Terça-feira, 30 de Dezembro de 2008

Esta obrigação de escolher a personalidade do ano é cá um problema. Tudo quanto é meio de comunicação, figuras famosas ou gente anónima é capaz de escolher. Para mim é um pesadelo. Podia escolher uma personalidade nacional e até uma internacional por dia. Mas escolher uma que se tenha distinguido acima de todas durante um ano, perece-me, além de injusto, impossível. Há que considerar que as pessoas têm memória curta, e é bom que assim seja. Quem se lembra dos primeiros meses de 2008? Todos tendemos a lembrar-nos só dos últimos meses. O ser humano não é rancoroso. Ou melhor, os ódios e até a admiração têm um prazo de validade. Por exemplo, já ninguém se lembra do lockout dos camionistas nem quando as pessoas julgavam que o que estavam a fazer era uma greve das antigas. Outro exemplo pela positiva: Sarkozy. Todos acham que ele é o máximo porque fez uma grande presidência da união Europeia. Pois nunca me esqueci dele. E tenho documentos que provam que já há um ano que falo da minha admiração por ele. Não precisei de o ver na presidência europeia para nada. Desde que sendo presidente, se divorciou para depressa engatar, casar e educar Carla Bruni, por mim já fez história.
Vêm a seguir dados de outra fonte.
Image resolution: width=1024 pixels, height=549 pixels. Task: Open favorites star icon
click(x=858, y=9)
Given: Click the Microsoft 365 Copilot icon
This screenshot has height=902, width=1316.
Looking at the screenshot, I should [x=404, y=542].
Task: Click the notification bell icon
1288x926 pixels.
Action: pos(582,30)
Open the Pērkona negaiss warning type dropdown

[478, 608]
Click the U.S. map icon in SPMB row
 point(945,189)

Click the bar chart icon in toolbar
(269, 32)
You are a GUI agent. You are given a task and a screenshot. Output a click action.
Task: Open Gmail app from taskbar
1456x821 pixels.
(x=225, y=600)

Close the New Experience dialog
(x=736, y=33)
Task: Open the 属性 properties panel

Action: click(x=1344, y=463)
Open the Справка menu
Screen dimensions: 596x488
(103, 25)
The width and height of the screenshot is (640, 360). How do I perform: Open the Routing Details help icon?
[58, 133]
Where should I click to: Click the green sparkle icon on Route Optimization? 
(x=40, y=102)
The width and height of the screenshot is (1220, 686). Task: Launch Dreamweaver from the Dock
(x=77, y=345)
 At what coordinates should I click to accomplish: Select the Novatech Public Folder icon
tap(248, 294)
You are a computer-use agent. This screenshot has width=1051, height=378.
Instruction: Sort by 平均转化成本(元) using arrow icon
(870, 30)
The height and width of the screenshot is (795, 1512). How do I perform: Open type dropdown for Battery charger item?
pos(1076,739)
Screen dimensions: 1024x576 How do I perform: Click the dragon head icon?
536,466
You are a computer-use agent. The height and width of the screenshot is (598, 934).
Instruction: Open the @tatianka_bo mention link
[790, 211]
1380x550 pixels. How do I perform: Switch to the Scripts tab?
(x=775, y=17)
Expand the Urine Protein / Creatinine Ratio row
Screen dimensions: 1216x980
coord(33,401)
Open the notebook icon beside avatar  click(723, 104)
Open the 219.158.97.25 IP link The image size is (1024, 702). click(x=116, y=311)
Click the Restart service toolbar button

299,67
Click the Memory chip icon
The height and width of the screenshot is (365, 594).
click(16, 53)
Sem dúvida a personalidade do ano para a próxima década. Para compensar, o nosso primeiro-ministro não terá tido melhor sorte mas é uma das personalidades mais bem vestidas do ano. Sarkozy, mesmo a viver em Paris, é um farrapo ao lado do nosso Sócrates. Em Portugal decidirmo-nos por uma personalidade do ano é muito mais difícil que, sei lá, nos Estados Unidos. Para eles, é fácil, é tudo em grande: têm o Obama. Nós temos o Manuel Pinho, o Mário Lino e o Menezes. Uma escolha difícil. Eles têm o Phelps, que ganhou oito medalhas. Nós temos o Nelson Évora, que ganhou uma e o Madail, que não ganhou nada. É duro decidir. Eles têm o Madoff que os defraudou em cinquenta mil milhões de dólares. Nós temos apenas o BPN e o BPP. Demasiado pelintras para serem nomeados. No entanto, temos uma figura que eles não têm: quem é o homem que travou a subida do Euribor e dos empréstimos bancários em Portugal? Quem é ele? Quem é ele? O homem mais bem vestido de Portugal. O nosso José Sócrates. Sem dúvida nenhuma a personalidade do ano. Fora isso, tudo bem.